One of the witnesses to appear before the jury and Justice Ingrid Mangatal on Friday was Jerry Williams, the driver of an armored vehicle. He told the court he drove into Buckingham Square to drop off a deposit some time after 9 a.m. and he saw a car parked by the main door of CNB.
It was a small white car that had reversed in so that its back was closest to the door of the bank. He then saw three men run out of the bank. They were masked and two had guns. He knew it was a robbery so he went forward in the van he was driving and used it to block the car so it couldn’t move.
Mr. Williams said the shortest of the three robbers had a gun and beckoned to him to move out of the way. The witness said he did not move, so the robbers jumped out of the car and ran “towards the highway.” Buckingham Square is located between West Bay Road and the Esterley Tibbetts Highway.
Mr. Williams said the two men with guns still had them when they came out of the car.
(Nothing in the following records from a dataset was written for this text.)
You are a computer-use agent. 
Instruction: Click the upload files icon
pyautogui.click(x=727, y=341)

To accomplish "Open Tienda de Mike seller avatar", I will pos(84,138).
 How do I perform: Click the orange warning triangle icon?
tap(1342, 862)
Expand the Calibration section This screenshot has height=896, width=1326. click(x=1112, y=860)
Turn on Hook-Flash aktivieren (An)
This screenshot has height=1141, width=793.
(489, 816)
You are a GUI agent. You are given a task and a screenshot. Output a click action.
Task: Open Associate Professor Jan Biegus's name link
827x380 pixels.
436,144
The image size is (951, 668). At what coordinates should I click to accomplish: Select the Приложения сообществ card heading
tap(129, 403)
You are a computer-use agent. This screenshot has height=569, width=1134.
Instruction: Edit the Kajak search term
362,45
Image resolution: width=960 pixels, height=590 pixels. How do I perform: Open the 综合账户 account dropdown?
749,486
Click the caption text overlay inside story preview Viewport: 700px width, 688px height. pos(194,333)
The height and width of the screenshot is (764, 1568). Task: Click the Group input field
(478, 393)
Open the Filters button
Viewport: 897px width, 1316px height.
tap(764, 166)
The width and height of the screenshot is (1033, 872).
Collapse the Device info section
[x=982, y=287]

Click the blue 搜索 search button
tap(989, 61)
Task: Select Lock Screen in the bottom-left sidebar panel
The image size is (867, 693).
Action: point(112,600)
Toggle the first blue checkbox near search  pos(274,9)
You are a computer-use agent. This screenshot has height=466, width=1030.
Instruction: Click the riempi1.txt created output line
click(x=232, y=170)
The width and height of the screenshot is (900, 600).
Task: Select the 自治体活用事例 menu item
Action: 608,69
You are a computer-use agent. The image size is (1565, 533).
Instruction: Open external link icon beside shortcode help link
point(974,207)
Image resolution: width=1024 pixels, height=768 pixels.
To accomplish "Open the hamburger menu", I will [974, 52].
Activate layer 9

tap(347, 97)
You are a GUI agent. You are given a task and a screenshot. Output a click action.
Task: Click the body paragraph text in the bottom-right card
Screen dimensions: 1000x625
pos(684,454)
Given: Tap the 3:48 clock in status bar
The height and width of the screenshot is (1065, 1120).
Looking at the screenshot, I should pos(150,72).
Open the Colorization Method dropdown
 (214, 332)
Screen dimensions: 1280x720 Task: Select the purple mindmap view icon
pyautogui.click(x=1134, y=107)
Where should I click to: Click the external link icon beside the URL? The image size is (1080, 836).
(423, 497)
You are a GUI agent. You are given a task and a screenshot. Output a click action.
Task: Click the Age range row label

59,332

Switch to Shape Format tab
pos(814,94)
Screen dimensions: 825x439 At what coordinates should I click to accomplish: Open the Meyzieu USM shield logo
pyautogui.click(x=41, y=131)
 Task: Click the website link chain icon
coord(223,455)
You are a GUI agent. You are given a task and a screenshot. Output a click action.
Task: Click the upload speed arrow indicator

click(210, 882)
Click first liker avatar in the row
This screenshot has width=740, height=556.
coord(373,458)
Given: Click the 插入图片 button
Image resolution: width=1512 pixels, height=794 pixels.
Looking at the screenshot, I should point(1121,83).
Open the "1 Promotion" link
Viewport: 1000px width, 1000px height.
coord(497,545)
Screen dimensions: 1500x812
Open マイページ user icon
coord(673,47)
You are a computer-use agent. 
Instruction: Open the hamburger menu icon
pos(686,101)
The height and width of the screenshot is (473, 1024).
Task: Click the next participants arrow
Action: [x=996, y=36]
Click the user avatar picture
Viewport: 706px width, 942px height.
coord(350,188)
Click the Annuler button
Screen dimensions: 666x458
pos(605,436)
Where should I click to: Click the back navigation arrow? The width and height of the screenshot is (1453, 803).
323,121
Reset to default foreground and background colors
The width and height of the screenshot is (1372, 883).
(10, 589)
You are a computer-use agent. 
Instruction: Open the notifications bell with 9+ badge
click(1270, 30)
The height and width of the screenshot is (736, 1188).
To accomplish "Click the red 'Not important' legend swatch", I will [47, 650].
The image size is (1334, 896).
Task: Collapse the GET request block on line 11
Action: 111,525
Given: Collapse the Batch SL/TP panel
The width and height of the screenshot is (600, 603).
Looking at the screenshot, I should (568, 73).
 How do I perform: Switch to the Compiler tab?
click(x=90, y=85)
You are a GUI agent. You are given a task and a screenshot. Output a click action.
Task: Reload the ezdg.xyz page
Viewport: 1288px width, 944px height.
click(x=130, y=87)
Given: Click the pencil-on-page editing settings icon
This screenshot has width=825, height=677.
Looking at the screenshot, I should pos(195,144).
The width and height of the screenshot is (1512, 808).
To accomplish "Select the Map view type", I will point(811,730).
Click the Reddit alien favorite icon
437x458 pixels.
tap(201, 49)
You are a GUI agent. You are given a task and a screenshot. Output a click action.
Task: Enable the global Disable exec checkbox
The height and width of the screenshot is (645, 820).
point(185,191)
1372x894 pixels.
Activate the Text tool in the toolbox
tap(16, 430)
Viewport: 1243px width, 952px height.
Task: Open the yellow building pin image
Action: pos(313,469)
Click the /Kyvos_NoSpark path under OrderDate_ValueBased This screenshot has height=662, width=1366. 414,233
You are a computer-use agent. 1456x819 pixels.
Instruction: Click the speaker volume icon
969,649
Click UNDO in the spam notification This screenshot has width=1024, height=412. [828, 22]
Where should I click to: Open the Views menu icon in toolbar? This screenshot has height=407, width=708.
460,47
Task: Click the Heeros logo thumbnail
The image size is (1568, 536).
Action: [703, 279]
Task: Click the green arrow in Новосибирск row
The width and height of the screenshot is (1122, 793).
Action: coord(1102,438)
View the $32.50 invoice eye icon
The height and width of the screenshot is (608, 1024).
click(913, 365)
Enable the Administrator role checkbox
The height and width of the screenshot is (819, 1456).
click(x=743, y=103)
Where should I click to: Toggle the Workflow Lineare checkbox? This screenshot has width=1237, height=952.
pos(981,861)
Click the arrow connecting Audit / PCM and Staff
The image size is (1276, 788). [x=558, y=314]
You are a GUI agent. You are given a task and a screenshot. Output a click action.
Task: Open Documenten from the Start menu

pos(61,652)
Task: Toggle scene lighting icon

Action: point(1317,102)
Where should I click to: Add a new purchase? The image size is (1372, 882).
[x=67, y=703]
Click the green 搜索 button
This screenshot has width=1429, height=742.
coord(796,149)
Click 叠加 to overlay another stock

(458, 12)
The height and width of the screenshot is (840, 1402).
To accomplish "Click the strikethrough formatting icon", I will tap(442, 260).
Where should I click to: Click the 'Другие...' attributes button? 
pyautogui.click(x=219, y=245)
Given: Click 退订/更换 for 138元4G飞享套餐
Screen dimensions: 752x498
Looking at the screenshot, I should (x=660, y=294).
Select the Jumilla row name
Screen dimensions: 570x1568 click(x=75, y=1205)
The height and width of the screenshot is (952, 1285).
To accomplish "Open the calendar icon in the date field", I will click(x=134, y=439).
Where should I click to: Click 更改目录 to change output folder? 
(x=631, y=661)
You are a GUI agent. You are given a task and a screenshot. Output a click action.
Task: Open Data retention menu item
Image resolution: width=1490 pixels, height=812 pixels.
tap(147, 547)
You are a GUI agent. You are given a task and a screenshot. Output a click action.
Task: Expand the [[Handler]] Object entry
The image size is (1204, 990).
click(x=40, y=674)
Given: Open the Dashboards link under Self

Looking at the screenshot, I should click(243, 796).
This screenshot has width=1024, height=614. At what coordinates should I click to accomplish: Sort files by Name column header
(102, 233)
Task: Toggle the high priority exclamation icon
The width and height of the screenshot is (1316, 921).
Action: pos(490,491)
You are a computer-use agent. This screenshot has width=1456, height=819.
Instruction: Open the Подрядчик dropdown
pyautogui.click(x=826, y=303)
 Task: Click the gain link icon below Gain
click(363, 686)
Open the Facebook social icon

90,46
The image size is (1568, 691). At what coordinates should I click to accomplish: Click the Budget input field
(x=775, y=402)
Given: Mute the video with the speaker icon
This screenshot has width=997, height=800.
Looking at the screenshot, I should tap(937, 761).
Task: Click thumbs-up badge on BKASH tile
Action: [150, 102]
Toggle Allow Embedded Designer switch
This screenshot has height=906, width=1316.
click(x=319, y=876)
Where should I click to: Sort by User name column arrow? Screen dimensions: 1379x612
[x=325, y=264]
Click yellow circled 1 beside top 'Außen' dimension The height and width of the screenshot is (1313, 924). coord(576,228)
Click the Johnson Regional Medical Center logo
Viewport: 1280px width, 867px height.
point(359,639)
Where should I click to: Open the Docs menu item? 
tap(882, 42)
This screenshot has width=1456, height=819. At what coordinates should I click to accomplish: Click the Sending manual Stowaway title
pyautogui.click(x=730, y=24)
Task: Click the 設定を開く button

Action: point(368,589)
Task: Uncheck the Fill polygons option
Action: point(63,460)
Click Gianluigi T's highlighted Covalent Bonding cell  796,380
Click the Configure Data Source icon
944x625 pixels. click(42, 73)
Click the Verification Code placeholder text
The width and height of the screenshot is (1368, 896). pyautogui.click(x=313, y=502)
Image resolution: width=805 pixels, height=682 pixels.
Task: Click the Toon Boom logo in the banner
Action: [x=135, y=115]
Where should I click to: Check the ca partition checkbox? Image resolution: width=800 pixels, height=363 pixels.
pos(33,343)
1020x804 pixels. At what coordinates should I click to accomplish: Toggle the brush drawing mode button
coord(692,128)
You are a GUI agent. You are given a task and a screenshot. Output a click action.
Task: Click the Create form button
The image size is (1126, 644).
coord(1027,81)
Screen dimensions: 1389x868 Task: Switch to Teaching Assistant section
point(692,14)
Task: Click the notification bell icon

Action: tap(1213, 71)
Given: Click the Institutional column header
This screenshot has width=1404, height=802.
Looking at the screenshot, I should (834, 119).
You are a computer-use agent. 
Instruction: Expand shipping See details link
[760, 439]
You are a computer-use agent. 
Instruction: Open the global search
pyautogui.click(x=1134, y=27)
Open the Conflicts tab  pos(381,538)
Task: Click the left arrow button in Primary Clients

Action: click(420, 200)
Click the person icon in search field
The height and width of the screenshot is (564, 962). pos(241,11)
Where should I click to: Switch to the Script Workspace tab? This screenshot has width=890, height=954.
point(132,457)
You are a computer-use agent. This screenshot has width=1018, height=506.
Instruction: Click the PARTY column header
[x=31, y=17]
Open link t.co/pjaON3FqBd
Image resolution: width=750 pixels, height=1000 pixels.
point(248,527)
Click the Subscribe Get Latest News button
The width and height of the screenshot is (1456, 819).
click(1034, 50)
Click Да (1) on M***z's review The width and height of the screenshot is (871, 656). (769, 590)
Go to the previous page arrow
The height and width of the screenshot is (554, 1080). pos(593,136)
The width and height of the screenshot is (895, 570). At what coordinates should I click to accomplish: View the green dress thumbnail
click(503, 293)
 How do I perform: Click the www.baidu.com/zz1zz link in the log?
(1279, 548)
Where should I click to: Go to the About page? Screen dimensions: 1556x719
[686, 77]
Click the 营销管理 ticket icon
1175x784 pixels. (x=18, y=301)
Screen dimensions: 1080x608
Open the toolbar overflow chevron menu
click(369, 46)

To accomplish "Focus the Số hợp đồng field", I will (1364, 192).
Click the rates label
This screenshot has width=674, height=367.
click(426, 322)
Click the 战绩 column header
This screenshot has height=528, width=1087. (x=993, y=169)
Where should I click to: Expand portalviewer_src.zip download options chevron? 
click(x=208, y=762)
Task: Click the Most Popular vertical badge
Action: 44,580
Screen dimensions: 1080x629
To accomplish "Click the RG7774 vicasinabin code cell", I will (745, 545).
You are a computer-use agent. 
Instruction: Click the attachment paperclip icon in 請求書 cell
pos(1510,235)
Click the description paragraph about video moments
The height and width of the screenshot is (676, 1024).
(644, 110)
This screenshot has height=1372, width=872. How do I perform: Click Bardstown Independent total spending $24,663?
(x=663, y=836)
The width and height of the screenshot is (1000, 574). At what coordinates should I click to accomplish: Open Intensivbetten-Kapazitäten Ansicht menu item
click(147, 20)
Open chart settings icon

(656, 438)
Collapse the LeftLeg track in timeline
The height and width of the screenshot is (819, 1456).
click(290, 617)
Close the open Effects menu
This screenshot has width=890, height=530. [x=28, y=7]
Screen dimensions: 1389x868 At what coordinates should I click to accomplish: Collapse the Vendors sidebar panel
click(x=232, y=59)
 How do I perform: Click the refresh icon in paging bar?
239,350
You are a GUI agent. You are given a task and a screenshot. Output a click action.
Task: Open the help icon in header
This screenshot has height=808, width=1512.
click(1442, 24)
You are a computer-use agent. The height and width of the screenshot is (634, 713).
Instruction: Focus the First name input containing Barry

He also noted that the men were carrying bags. When they ran out of the bank, he saw a bag of cash dropped by the car door. He stayed in his vehicle throughout the incident. After police came and taped off the scene and gave the okay, he left and went about his job.
Defense counsel James Curtis, who represents Tamasa, asked if the time Mr. Williams arrived at CNB could have been dictated by someone at the bank. The witness replied that no one called him from the bank. He agreed that he would not receive a phone call from any of his locations requesting a pick-up or drop-off; calls from any of the banks usually came from his home office.
As a follow-up question, Ms. Richards asked how Mr. Williams knew where to go. He explained how he received his schedule from the office on a weekly basis.
The trial is scheduled to continue on Monday morning at 10 a.m.